Paragon is increasing its interest cover ratios for landlords in the higher-rate tax band from 125 per cent to 140 per cent.
The lender is making the changes ahead of the increase in costs for landlords when the mortgage interest rate tax relief changes come in next April.
The changes come in on 12 April.
A Paragon statement says: “Whilst the tax changes only start to be implemented in April 2017 and will not be fully reflected in landlord’s costs until 2022, Paragon is refining its affordability assessment now to ensure that loans remain affordable into the future.”
Landlords paying basic rate income tax and corporate landlords will continue to be rated at Paragon’s current level of 125 per cent.
The lender is also changing its reference interest rate used in the affordability calculation.
For all products other than longer term fixed rates, the reference or stressed rate will be set at 2 per cent above product rate or 5.5 per cent, whichever is higher.

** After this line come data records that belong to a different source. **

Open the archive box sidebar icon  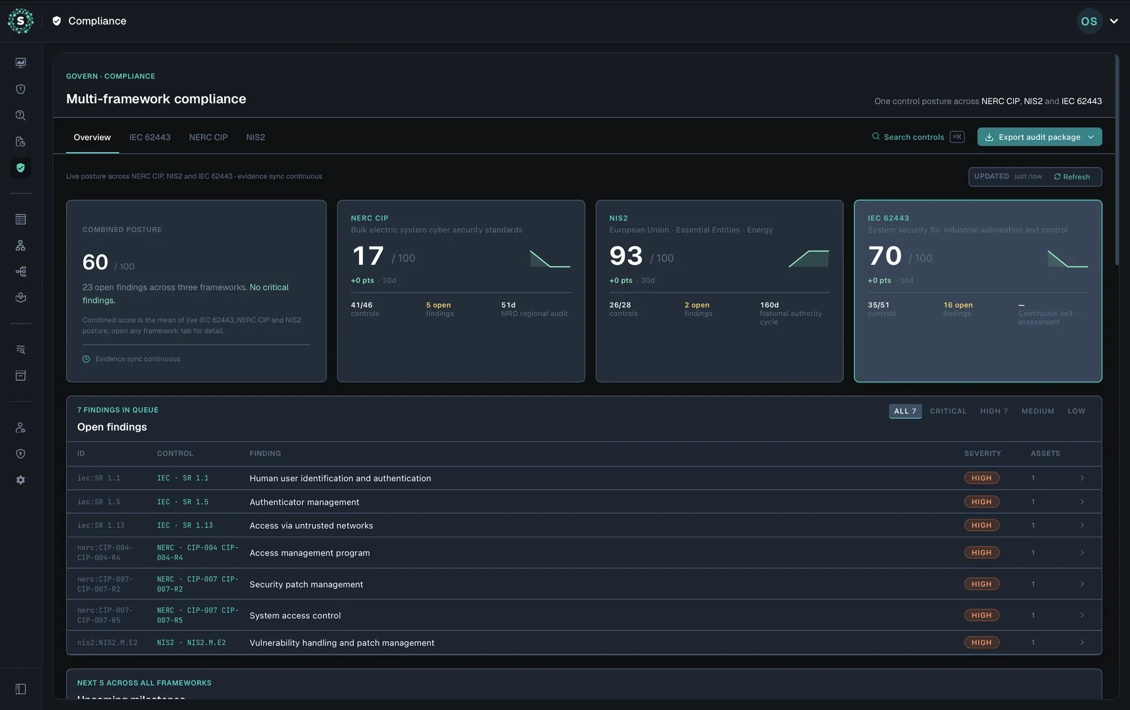(x=21, y=375)
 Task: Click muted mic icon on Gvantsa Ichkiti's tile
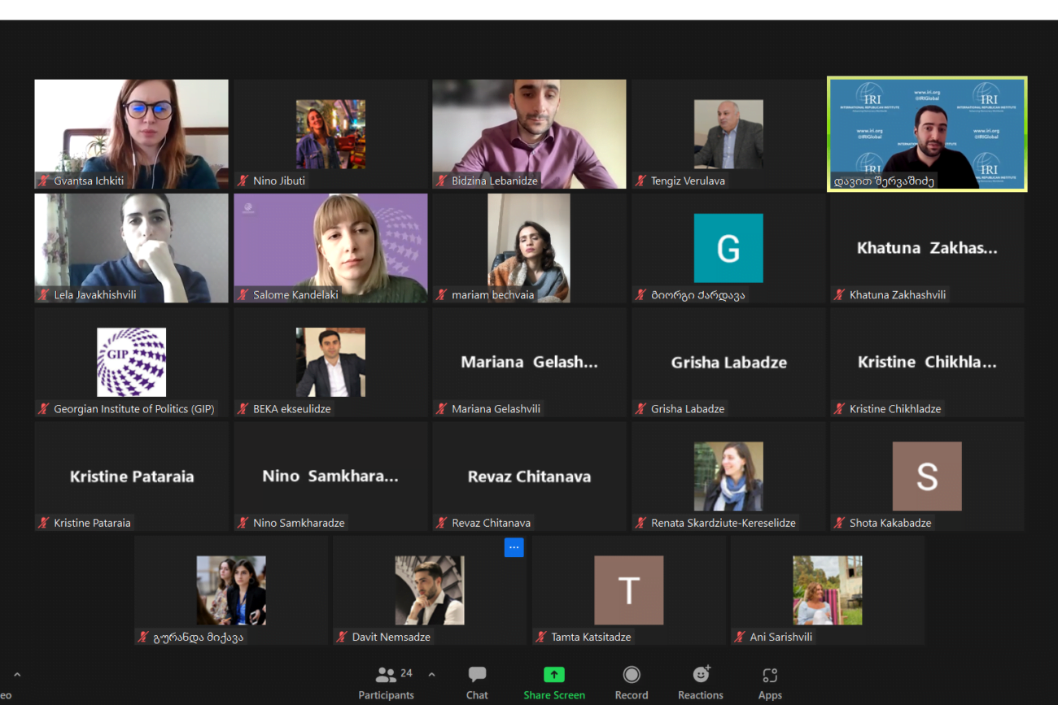click(44, 181)
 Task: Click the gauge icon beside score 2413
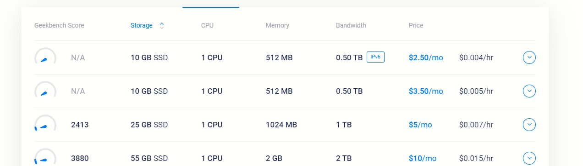45,123
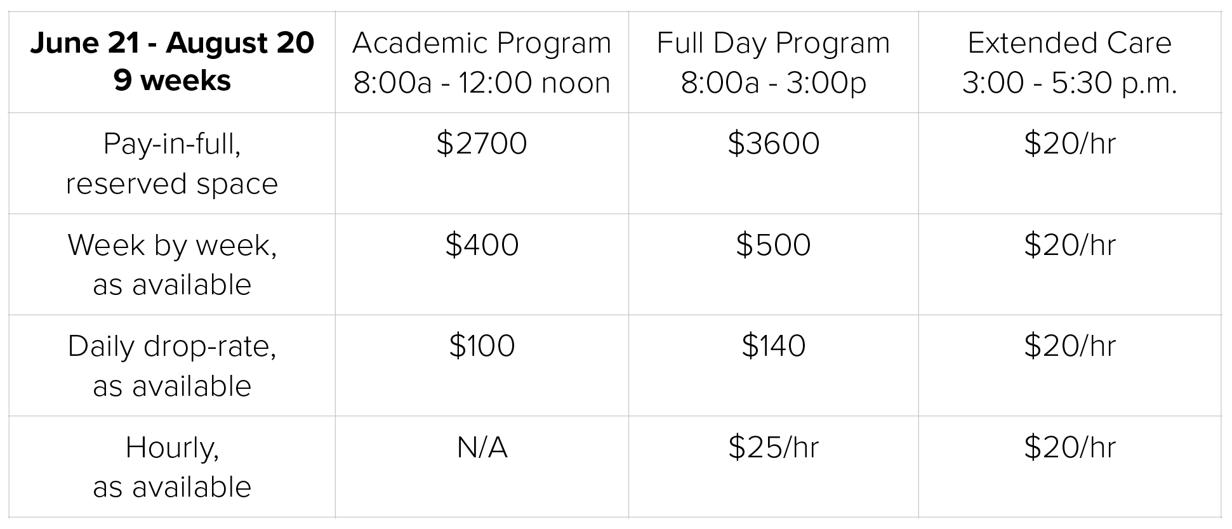Click the $140 daily Full Day price
The image size is (1232, 529).
coord(773,346)
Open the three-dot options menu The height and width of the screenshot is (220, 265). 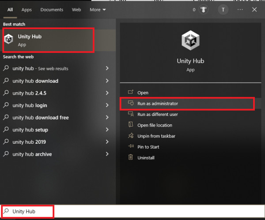pos(240,10)
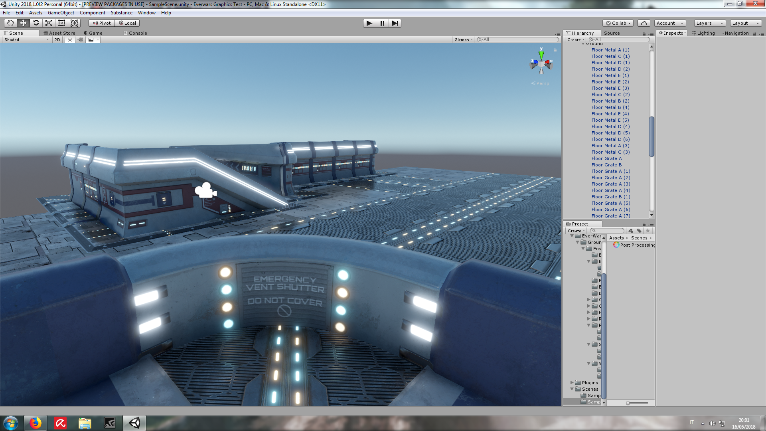Toggle scene lighting sun icon
Image resolution: width=766 pixels, height=431 pixels.
pos(70,40)
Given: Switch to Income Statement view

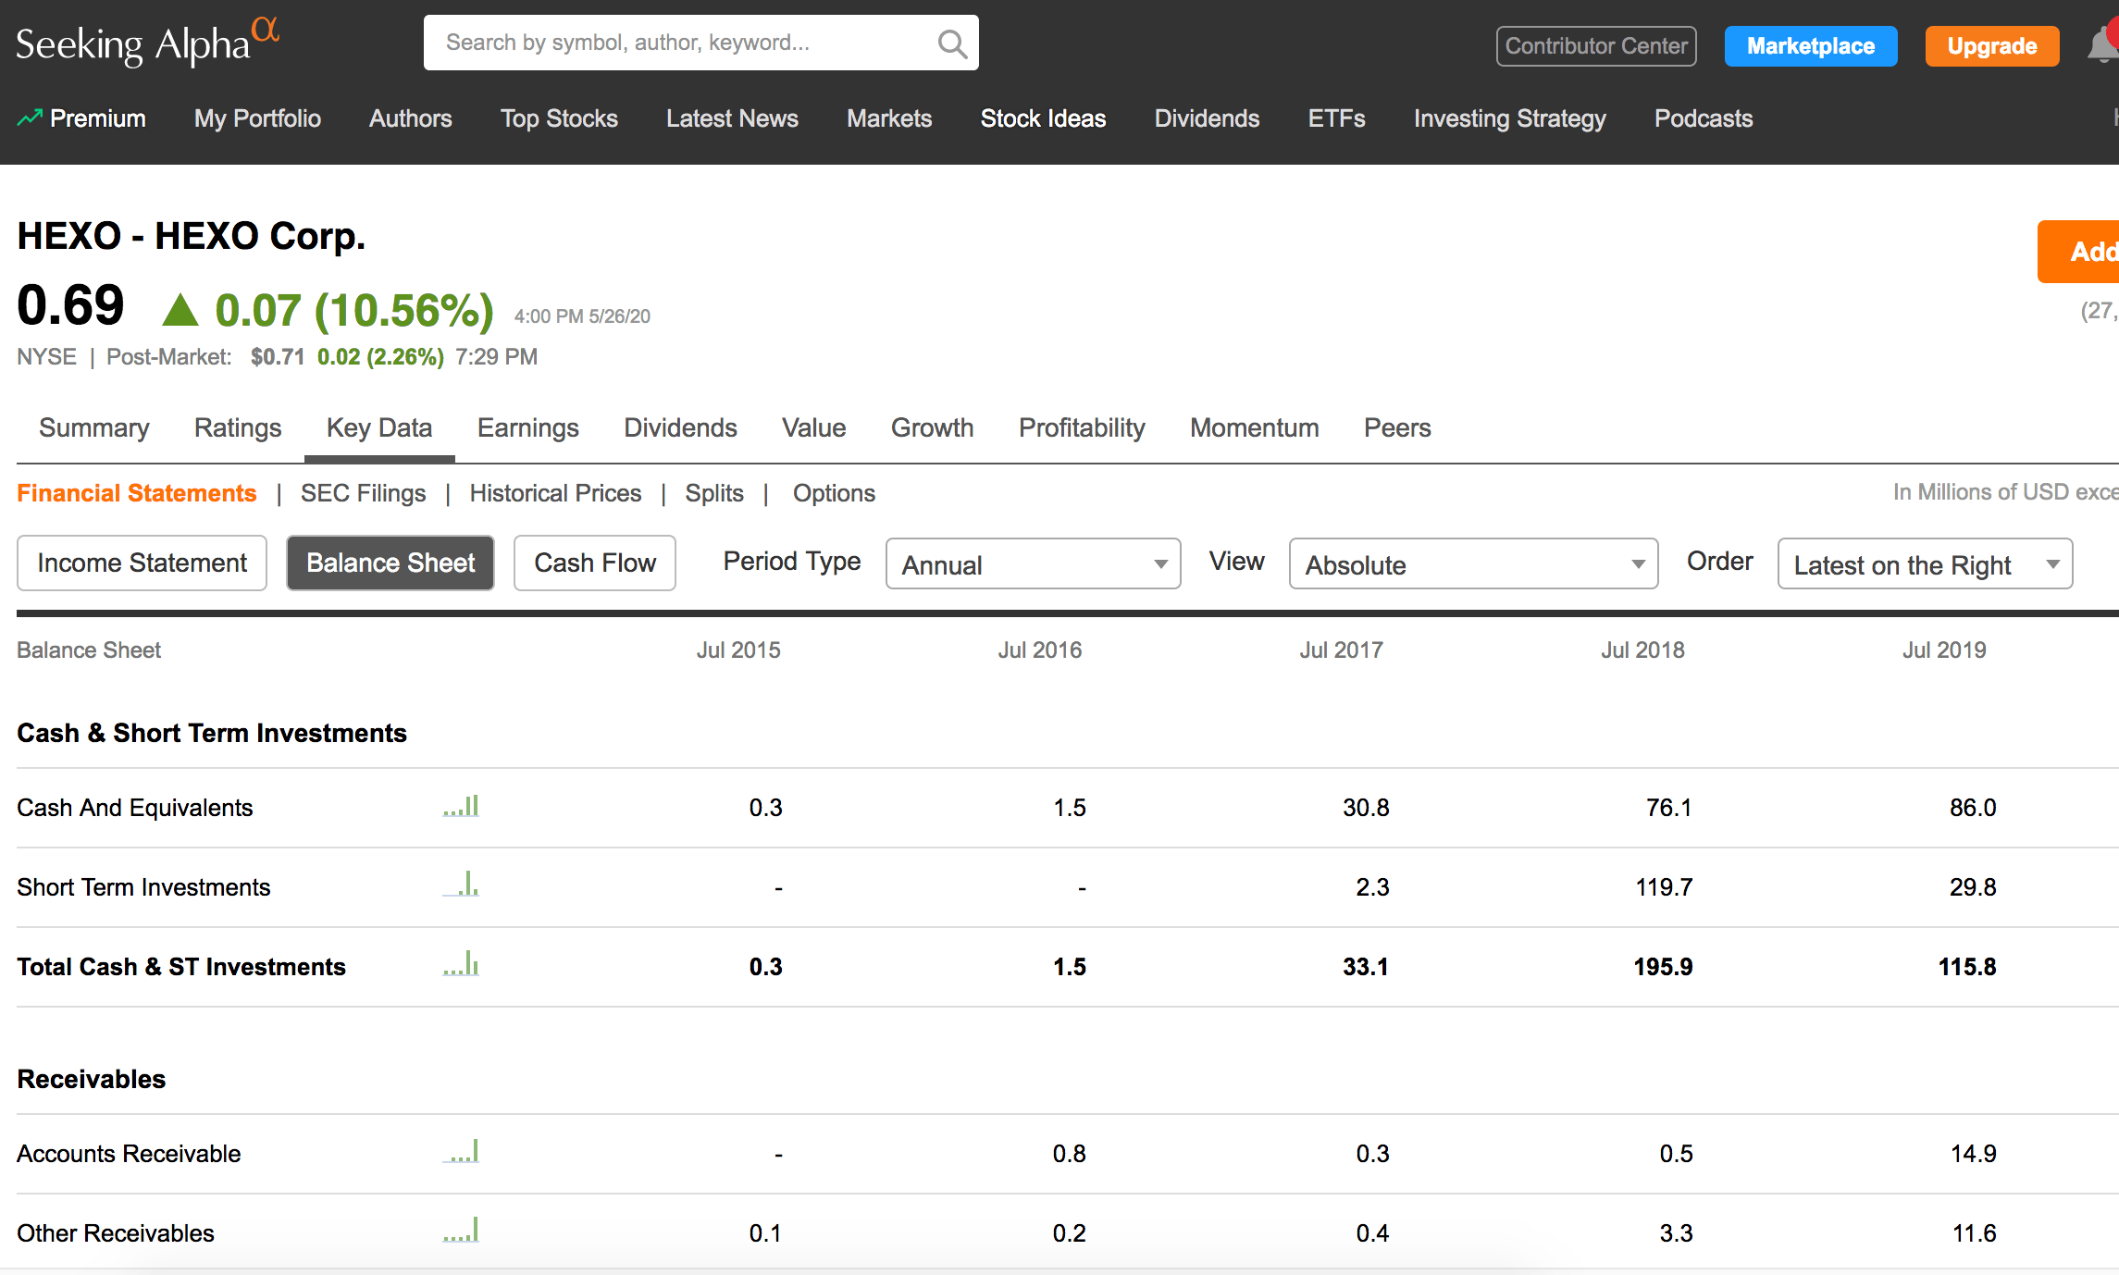Looking at the screenshot, I should coord(142,563).

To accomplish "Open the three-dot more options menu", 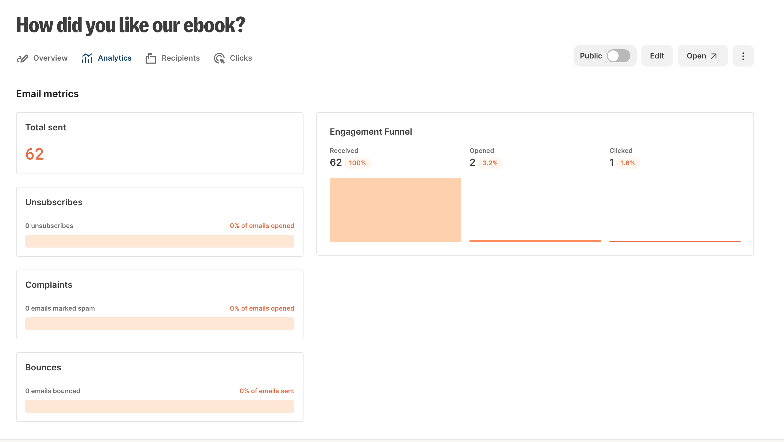I will [x=743, y=56].
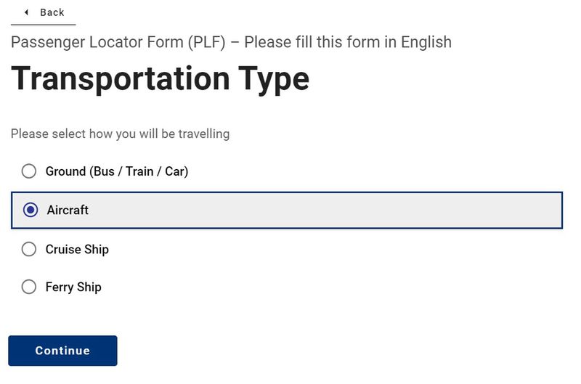
Task: Click the "Cruise Ship" label text
Action: [77, 249]
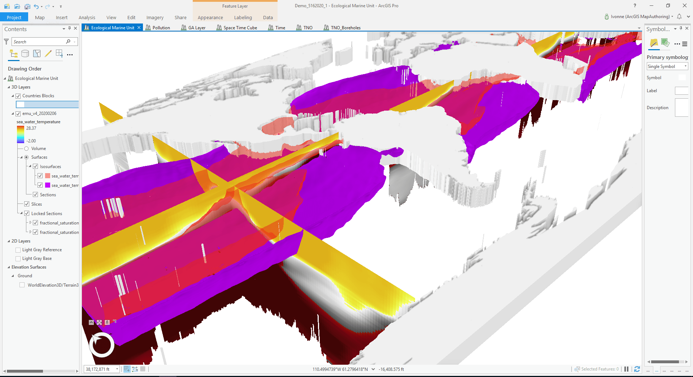The width and height of the screenshot is (693, 377).
Task: Open the map scale dropdown
Action: point(117,369)
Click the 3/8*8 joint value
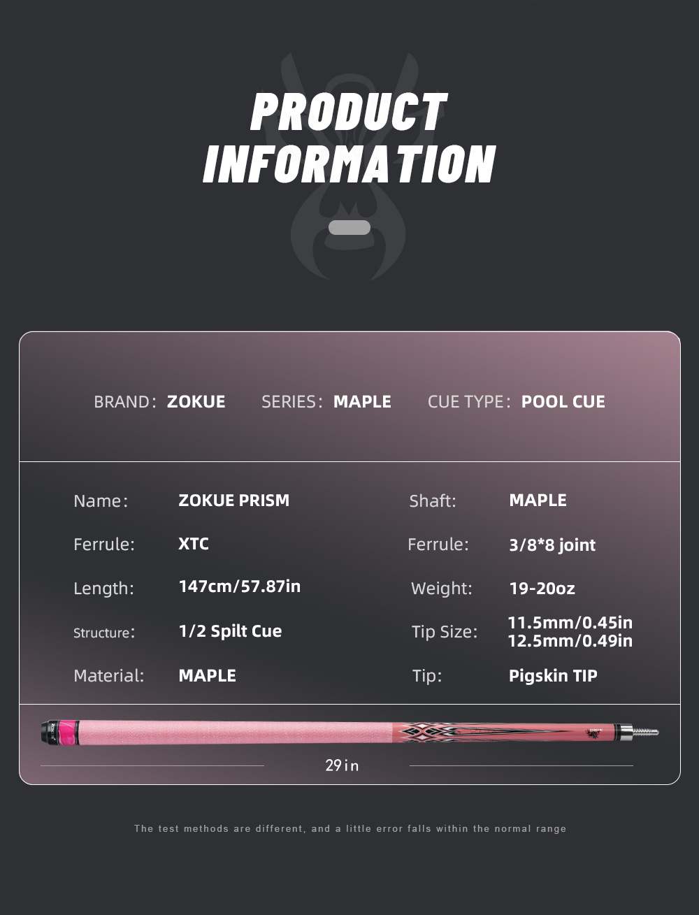The height and width of the screenshot is (915, 699). coord(552,545)
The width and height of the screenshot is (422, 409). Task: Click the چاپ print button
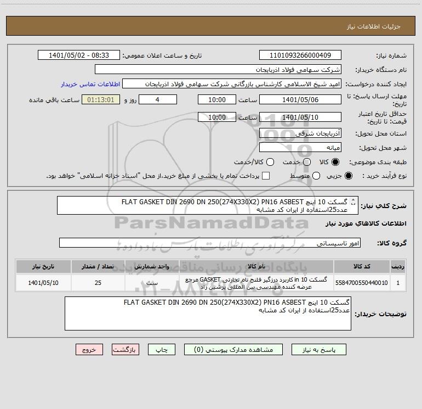162,350
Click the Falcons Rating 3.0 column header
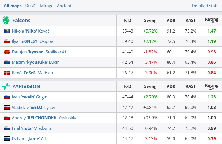 click(x=211, y=20)
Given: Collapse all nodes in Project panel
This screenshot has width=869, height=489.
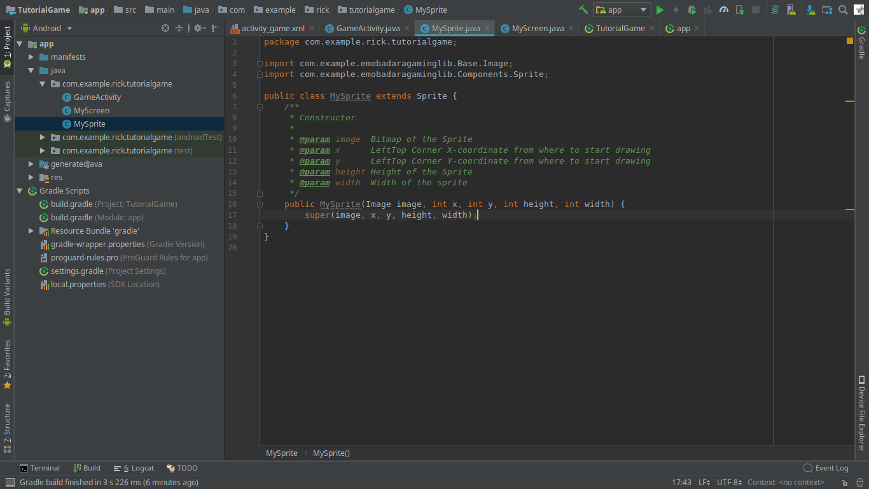Looking at the screenshot, I should click(179, 28).
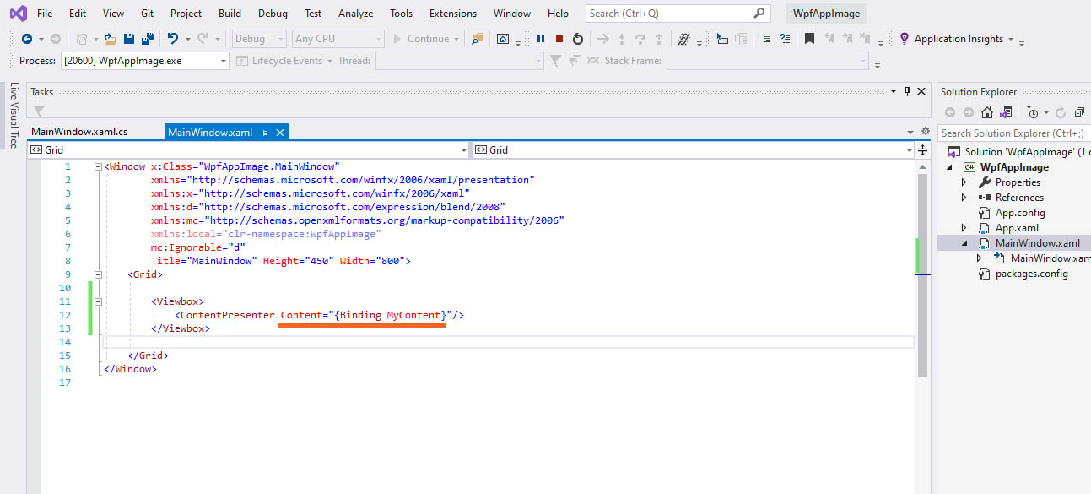Click the Search Solution Explorer input field
Screen dimensions: 1091x494
click(x=1013, y=133)
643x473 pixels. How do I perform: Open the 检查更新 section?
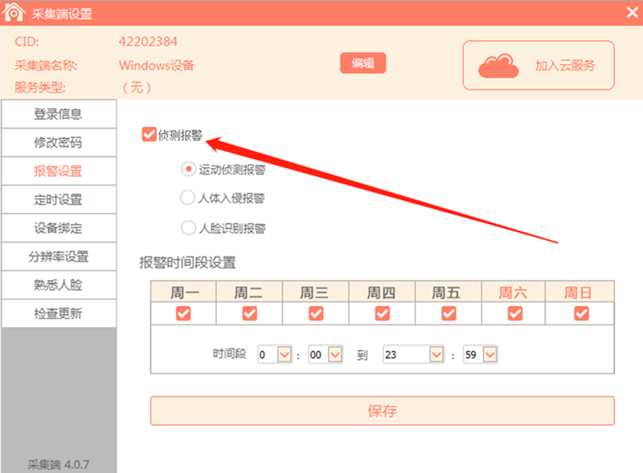click(x=58, y=313)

For longer term fixed rates the current stressed rate is 4 per cent or the product rate if higher.
Paragon director of mortgages John Heron says: “Government policy towards the private rented sector will increase costs for landlords and it is clear that this will need to be reflected in lender affordability assessments.
“The PRA’s supervisory statement released in September this year is helpful in ensuring that lenders approach this in a consistent fashion.
“The changes that we’re announcing today are designed to tailor affordability to each landlord’s individual circumstances, whilst keeping the application process straightforward for brokers and their customers.”